» **PROBLEM DESCRIPTION**: Search the records below for the string "hint", and report each line that contains it.

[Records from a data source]
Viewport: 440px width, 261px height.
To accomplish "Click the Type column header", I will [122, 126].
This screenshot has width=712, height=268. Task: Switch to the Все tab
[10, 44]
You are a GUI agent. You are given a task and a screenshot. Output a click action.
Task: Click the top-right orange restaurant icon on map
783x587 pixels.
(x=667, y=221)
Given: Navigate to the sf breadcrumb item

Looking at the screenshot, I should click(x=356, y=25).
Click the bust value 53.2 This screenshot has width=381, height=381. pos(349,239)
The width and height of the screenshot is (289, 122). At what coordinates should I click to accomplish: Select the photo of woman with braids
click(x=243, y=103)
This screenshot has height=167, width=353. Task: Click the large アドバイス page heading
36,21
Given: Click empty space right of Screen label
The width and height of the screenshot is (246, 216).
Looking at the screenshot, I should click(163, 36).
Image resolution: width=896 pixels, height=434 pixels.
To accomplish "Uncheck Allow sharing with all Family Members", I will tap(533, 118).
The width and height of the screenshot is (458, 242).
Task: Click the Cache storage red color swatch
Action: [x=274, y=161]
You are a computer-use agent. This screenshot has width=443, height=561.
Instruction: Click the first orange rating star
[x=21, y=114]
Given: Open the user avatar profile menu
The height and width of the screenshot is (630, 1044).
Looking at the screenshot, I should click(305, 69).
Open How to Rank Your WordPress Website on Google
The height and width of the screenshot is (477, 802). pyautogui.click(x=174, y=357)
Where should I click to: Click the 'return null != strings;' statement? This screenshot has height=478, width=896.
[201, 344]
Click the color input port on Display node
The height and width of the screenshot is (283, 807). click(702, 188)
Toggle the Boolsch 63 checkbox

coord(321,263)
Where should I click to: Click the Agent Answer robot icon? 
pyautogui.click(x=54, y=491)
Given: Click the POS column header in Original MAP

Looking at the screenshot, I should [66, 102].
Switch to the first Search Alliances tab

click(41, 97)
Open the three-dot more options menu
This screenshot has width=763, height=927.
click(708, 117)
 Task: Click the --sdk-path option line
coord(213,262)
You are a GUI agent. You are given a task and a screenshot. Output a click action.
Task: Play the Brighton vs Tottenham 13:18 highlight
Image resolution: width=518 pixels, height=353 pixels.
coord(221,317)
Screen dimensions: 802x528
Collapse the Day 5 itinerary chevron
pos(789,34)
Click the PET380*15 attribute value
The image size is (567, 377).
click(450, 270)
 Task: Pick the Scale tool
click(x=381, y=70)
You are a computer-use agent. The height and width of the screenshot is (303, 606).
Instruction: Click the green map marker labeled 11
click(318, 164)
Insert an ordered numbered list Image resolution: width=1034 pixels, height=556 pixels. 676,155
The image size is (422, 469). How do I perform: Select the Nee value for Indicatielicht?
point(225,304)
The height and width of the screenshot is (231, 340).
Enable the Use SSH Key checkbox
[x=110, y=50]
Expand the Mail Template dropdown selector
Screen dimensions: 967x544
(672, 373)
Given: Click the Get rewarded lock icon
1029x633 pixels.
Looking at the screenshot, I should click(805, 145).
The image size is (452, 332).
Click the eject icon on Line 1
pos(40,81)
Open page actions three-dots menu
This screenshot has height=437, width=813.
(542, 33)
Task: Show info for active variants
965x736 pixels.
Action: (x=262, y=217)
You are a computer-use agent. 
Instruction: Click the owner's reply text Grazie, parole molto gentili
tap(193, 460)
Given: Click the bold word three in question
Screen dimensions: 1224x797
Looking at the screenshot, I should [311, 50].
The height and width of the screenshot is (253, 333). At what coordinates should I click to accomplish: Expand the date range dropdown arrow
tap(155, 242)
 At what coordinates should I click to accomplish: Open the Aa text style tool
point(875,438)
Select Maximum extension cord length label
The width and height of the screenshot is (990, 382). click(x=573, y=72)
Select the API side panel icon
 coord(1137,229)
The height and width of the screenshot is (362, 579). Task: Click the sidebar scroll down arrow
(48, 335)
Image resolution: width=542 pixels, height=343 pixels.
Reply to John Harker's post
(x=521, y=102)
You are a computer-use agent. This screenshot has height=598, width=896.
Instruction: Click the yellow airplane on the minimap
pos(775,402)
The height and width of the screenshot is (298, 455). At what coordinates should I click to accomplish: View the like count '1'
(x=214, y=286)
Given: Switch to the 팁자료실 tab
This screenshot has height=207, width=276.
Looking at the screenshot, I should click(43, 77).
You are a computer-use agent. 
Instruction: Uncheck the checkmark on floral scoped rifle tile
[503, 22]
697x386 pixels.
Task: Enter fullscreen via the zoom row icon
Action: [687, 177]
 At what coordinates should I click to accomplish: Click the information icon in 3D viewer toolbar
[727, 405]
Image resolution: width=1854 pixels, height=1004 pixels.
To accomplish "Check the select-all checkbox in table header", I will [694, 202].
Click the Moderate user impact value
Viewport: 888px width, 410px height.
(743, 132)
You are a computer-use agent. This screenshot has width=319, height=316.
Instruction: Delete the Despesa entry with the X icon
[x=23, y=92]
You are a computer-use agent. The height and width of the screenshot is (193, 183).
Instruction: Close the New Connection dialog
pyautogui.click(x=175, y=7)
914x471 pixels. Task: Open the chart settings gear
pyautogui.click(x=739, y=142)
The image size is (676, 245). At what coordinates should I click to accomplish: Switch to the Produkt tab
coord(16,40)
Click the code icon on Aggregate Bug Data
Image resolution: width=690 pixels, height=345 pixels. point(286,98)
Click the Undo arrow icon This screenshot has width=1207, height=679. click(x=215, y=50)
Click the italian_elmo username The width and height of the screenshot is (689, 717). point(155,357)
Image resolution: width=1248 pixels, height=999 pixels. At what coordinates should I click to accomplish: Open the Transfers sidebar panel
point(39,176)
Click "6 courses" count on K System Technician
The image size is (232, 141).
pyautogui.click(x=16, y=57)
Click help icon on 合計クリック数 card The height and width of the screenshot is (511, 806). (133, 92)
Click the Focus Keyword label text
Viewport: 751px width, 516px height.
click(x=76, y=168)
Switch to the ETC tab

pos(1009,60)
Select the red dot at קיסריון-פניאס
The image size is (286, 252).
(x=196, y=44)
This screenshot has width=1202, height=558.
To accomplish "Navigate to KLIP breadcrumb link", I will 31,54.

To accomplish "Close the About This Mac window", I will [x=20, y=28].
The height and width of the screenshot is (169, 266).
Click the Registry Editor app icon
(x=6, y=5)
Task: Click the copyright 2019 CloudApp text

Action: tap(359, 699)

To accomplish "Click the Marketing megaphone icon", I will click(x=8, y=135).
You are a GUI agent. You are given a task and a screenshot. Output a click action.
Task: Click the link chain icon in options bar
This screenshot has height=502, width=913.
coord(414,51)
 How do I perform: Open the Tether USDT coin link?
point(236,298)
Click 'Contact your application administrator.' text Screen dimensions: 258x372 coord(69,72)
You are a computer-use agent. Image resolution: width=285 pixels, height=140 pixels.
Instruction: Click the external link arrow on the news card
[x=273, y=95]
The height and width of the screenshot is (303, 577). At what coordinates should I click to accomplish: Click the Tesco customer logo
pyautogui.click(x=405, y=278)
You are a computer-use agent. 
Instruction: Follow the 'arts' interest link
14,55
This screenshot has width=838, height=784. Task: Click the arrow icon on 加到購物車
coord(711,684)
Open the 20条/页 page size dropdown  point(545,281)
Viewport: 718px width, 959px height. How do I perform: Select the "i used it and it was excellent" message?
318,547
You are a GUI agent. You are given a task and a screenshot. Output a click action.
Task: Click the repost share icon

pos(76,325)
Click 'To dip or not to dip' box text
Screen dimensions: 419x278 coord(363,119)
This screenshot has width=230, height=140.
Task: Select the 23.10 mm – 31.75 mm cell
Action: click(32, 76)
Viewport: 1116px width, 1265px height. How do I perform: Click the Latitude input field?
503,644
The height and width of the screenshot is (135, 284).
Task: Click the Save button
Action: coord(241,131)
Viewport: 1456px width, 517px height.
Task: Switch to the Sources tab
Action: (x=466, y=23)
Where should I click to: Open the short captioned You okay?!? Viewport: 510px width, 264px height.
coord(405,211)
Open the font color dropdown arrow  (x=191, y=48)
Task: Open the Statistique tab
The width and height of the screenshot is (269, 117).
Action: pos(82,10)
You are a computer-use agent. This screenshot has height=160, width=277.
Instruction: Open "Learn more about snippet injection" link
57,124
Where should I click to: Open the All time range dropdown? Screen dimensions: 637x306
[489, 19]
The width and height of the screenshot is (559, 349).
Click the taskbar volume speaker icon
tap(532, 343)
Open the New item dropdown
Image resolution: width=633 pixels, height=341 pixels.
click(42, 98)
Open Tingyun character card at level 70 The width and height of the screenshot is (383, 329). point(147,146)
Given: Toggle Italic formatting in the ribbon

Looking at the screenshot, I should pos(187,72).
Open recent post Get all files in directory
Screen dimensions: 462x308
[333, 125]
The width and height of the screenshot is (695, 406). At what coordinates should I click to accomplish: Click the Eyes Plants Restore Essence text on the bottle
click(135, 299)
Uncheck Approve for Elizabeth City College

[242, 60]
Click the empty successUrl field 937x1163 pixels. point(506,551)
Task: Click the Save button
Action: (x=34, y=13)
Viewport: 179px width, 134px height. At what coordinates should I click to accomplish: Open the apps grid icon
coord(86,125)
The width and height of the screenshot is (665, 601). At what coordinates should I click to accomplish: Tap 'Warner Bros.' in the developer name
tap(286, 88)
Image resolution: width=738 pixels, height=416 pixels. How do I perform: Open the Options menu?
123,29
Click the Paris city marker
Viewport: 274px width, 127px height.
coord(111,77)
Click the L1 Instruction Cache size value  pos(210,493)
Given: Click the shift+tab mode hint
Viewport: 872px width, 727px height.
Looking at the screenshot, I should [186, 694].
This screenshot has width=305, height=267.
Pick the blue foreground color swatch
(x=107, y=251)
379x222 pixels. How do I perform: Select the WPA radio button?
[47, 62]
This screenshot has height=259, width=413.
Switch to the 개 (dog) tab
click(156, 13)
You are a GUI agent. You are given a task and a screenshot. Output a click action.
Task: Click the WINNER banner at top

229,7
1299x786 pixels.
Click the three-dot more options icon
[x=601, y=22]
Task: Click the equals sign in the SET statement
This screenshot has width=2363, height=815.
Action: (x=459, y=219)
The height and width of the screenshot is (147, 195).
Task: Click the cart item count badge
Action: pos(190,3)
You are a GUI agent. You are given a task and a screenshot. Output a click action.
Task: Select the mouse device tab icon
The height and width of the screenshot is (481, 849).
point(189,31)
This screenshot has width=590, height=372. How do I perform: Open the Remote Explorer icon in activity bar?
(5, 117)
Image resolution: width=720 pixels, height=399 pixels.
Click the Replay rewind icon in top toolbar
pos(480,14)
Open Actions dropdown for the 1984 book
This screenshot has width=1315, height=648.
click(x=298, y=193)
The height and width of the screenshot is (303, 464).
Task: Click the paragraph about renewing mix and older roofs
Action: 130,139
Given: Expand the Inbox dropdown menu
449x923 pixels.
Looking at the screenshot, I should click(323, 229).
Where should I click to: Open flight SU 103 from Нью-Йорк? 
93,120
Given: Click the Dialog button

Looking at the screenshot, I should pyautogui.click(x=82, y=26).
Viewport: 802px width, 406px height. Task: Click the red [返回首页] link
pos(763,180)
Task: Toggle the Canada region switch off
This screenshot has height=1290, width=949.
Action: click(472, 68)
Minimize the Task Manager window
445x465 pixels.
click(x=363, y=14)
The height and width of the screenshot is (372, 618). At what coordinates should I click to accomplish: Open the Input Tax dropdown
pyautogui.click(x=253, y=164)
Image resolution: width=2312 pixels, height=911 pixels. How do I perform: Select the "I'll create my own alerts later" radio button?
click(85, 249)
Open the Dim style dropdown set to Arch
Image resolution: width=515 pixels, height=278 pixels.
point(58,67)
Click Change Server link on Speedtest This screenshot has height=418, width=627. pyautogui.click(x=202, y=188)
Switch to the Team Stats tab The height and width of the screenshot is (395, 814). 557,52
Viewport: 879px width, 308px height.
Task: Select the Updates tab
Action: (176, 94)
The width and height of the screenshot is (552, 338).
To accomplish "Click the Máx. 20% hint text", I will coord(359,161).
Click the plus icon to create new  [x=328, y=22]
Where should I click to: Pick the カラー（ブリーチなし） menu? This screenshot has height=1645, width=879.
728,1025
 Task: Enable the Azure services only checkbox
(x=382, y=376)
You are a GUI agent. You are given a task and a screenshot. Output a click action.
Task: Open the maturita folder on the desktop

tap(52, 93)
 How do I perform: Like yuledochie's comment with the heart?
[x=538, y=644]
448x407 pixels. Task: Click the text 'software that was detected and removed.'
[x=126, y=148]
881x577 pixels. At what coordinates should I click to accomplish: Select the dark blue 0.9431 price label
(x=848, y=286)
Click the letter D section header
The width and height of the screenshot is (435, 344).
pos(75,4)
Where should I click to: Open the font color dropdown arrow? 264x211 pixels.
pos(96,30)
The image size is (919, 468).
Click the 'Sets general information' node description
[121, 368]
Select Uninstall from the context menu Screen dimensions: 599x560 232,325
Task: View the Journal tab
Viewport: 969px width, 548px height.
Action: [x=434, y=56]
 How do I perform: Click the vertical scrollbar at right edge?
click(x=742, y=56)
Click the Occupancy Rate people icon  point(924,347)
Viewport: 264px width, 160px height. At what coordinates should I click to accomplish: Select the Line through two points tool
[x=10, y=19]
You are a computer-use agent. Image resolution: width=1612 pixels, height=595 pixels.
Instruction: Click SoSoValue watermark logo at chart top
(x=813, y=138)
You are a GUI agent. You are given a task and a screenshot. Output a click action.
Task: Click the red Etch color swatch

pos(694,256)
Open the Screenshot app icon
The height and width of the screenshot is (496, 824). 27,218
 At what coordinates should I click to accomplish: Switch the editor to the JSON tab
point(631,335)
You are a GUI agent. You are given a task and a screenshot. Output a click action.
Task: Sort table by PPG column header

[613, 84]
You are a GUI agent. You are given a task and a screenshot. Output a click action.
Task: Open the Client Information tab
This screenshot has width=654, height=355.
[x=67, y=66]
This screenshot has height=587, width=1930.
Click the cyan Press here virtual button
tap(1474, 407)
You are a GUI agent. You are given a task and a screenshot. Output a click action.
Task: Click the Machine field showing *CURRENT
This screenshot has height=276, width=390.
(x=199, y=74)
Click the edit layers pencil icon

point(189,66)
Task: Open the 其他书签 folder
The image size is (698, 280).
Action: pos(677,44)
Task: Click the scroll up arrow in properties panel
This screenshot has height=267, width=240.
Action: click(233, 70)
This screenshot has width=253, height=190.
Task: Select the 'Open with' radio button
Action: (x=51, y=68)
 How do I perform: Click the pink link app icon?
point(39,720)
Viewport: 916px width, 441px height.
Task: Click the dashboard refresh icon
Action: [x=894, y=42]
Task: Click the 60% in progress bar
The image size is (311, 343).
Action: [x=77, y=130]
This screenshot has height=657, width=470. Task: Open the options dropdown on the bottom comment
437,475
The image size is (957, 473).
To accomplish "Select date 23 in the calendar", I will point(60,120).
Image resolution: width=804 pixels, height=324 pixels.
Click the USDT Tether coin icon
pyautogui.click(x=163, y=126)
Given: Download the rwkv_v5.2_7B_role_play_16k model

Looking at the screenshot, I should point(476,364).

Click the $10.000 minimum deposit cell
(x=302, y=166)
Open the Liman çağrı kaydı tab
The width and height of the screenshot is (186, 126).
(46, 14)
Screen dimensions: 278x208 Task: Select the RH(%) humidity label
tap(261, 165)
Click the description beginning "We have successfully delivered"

» **EXERCISE RESPONSE**:
Given: Click the shift+tab mode hint
To accomplish "Click the Máx. 20% hint text", I will coord(359,161).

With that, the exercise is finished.